** Opening Dataset entries block **

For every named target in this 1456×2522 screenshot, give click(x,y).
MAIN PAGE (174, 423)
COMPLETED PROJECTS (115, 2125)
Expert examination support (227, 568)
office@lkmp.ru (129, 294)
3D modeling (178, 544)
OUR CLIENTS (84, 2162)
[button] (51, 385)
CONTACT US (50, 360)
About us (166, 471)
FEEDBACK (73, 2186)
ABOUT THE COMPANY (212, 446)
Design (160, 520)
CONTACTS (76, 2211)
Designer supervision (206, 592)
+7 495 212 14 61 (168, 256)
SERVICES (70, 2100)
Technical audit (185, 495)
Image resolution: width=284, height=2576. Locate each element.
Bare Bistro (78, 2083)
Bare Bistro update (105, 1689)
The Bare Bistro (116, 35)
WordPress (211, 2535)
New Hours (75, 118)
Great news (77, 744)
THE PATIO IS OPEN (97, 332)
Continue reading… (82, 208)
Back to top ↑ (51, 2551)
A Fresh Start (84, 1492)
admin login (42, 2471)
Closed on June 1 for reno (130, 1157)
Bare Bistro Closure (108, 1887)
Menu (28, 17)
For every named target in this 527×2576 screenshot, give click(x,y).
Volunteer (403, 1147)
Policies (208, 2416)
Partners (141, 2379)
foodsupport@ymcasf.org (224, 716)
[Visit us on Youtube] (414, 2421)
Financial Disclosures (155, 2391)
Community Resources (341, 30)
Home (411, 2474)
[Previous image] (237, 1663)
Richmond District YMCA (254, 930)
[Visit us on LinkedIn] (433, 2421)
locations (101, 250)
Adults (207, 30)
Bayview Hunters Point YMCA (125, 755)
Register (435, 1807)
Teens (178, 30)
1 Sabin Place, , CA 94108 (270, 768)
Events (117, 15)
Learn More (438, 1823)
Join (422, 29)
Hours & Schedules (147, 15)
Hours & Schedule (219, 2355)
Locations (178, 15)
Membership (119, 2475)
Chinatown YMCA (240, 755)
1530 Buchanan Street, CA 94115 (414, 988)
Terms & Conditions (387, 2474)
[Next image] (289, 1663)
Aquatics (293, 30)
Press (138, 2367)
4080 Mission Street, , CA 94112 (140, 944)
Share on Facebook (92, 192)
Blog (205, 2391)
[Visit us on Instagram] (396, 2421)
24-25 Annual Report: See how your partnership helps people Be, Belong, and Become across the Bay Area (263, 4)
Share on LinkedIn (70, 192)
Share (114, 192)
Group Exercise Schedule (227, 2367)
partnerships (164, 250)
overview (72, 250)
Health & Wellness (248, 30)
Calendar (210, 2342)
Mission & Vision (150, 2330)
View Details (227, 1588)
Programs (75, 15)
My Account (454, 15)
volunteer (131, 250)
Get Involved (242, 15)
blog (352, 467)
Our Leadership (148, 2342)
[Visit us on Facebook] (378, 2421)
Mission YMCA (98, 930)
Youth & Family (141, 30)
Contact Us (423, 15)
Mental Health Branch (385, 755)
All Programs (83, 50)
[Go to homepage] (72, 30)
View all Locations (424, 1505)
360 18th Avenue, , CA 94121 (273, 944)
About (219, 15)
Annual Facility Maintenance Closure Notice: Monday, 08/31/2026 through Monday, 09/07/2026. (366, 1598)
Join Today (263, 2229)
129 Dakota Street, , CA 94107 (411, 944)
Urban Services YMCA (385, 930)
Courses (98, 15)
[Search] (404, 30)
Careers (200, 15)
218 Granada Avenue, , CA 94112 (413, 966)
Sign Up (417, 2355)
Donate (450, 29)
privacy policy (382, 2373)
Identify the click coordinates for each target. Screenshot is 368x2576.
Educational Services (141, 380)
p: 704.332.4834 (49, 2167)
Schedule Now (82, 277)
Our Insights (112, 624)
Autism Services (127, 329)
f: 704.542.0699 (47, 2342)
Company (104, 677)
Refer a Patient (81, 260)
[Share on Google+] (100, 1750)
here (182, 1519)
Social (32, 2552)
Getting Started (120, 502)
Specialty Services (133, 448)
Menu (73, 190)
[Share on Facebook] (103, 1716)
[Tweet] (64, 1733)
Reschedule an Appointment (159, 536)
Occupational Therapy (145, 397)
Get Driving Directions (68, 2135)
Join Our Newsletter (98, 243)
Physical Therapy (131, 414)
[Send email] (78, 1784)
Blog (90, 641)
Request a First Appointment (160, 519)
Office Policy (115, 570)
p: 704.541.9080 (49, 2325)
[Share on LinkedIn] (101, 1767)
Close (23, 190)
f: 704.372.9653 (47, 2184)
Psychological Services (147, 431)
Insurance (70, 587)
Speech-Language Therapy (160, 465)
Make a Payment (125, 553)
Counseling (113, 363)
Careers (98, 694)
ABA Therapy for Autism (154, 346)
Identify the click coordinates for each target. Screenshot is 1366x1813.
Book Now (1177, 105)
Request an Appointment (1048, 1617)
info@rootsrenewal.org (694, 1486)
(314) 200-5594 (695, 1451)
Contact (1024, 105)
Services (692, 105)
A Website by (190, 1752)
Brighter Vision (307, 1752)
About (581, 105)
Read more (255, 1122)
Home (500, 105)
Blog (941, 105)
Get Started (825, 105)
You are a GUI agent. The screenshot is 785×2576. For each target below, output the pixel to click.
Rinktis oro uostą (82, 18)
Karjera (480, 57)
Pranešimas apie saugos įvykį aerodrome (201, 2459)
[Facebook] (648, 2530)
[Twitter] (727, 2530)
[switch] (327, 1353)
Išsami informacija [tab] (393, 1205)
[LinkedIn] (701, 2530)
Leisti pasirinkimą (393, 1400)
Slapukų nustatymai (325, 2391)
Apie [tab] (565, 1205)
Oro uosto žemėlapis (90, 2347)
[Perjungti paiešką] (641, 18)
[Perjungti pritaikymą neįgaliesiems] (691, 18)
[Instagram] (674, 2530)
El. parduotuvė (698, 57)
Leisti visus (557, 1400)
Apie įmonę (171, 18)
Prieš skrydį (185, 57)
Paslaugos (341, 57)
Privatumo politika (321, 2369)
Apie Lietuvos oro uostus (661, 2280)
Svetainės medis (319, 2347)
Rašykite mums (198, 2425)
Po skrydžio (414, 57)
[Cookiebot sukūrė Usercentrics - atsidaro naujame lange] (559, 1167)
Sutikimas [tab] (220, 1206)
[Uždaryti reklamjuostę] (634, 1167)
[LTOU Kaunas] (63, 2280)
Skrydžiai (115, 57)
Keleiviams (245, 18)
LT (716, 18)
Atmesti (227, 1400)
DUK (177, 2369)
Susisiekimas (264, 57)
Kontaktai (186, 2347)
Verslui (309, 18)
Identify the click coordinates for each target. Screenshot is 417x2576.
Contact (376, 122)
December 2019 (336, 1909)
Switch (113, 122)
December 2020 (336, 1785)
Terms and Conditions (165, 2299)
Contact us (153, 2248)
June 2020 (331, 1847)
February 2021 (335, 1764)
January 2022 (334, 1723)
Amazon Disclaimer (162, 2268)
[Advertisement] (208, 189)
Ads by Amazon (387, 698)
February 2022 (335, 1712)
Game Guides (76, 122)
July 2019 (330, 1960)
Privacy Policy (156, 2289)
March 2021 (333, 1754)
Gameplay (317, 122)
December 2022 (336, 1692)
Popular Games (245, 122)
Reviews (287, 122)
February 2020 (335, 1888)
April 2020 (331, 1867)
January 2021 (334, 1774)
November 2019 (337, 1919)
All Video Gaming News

** Closing Dataset entries block **

• _Work order_: Reproduce, word for word and in full, only the lines above that start at the line with "Specialty Services (133, 448)" and run through the line with "ABA Therapy for Autism (154, 346)", both ends included.

• _Answer to the exercise_:
Specialty Services (133, 448)
Menu (73, 190)
[Share on Facebook] (103, 1716)
[Tweet] (64, 1733)
Reschedule an Appointment (159, 536)
Occupational Therapy (145, 397)
Get Driving Directions (68, 2135)
Join Our Newsletter (98, 243)
Physical Therapy (131, 414)
[Send email] (78, 1784)
Blog (90, 641)
Request a First Appointment (160, 519)
Office Policy (115, 570)
p: 704.541.9080 (49, 2325)
[Share on LinkedIn] (101, 1767)
Close (23, 190)
f: 704.372.9653 (47, 2184)
Psychological Services (147, 431)
Insurance (70, 587)
Speech-Language Therapy (160, 465)
Make a Payment (125, 553)
Counseling (113, 363)
Careers (98, 694)
ABA Therapy for Autism (154, 346)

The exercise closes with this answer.